But more to the point--there's probably nowhere near the proper amount of
research money being spent on preventing myopia or preventing the seriousness
of it because there's no money to be made in it. What is the eye doctor going
to charge you if you don't need new glasses?

------
hxa7241
There is a better article on this at:
[http://www.newscientist.com/article/mg20427331.100-generatio...](http://www.newscientist.com/article/mg20427331.100-generation-
specs-stopping-the-shortsight-epidemic.html?full=true)

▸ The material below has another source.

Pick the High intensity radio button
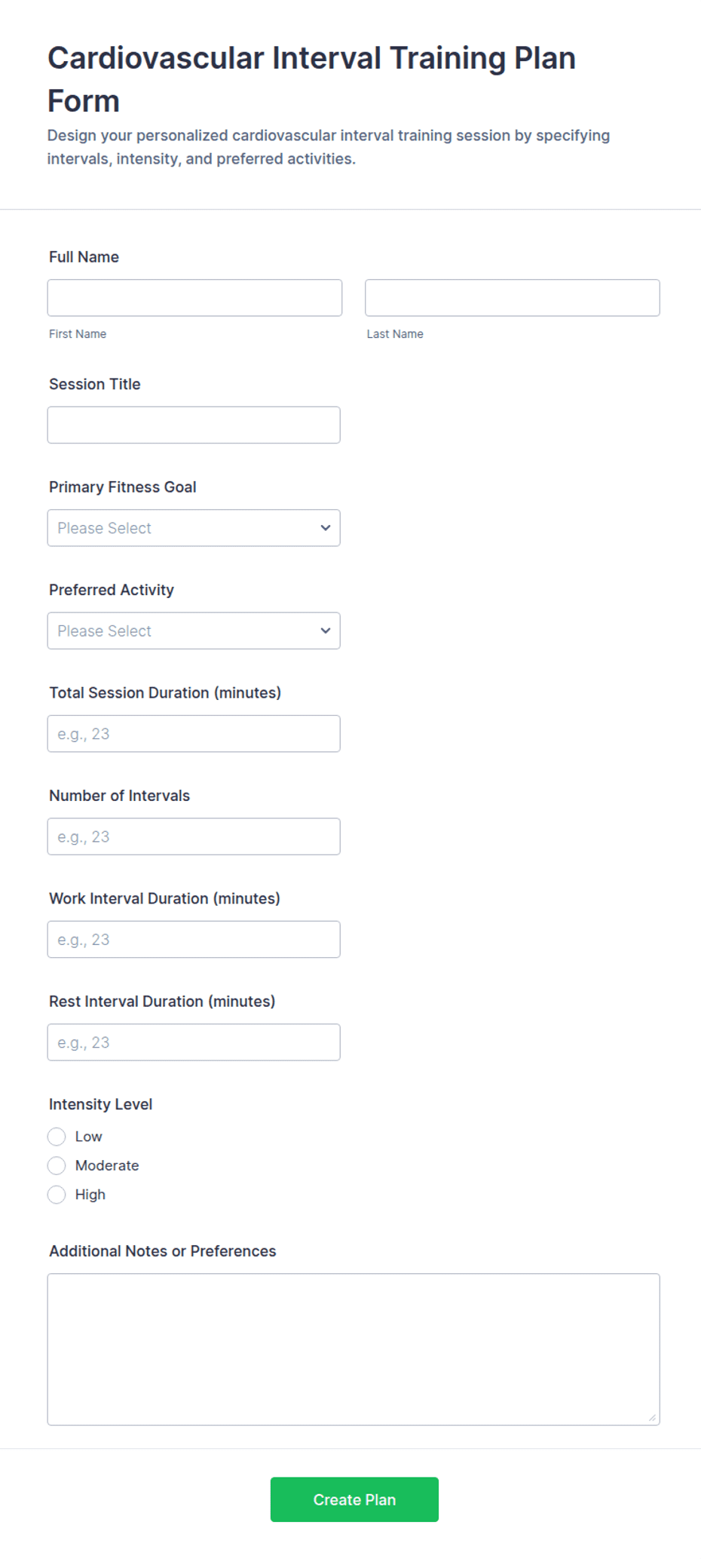The width and height of the screenshot is (701, 1559). coord(57,1195)
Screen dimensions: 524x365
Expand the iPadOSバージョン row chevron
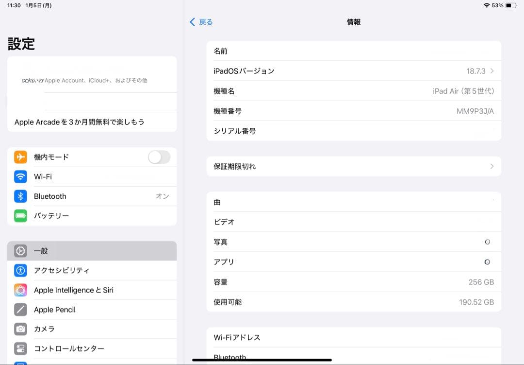coord(493,71)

Research discussed there suggests that what appears in peripheral vision may
be important. That may also explain why myopia gradually gets worse during
years of wearing glasses.

------
davi
better article:
[http://www.newscientist.com/article/mg20427331.100-generatio...](http://www.newscientist.com/article/mg20427331.100-generation-
specs-stopping-the-shortsight-epidemic.html?full=true)

discussion: <http://news.ycombinator.com/item?id=929524>

------
bioweek
Do you guys think a new cure for this will be invented in the next five or ten
years? I can't afford lasik, and after reading all of the things that can go
wrong, I'm not even sure if I would want it.

Any chance there will be some new, inexpensive technology invented soon? Or
maybe everyone will start wearing glasses for augmented reality anyway so it
won't matter.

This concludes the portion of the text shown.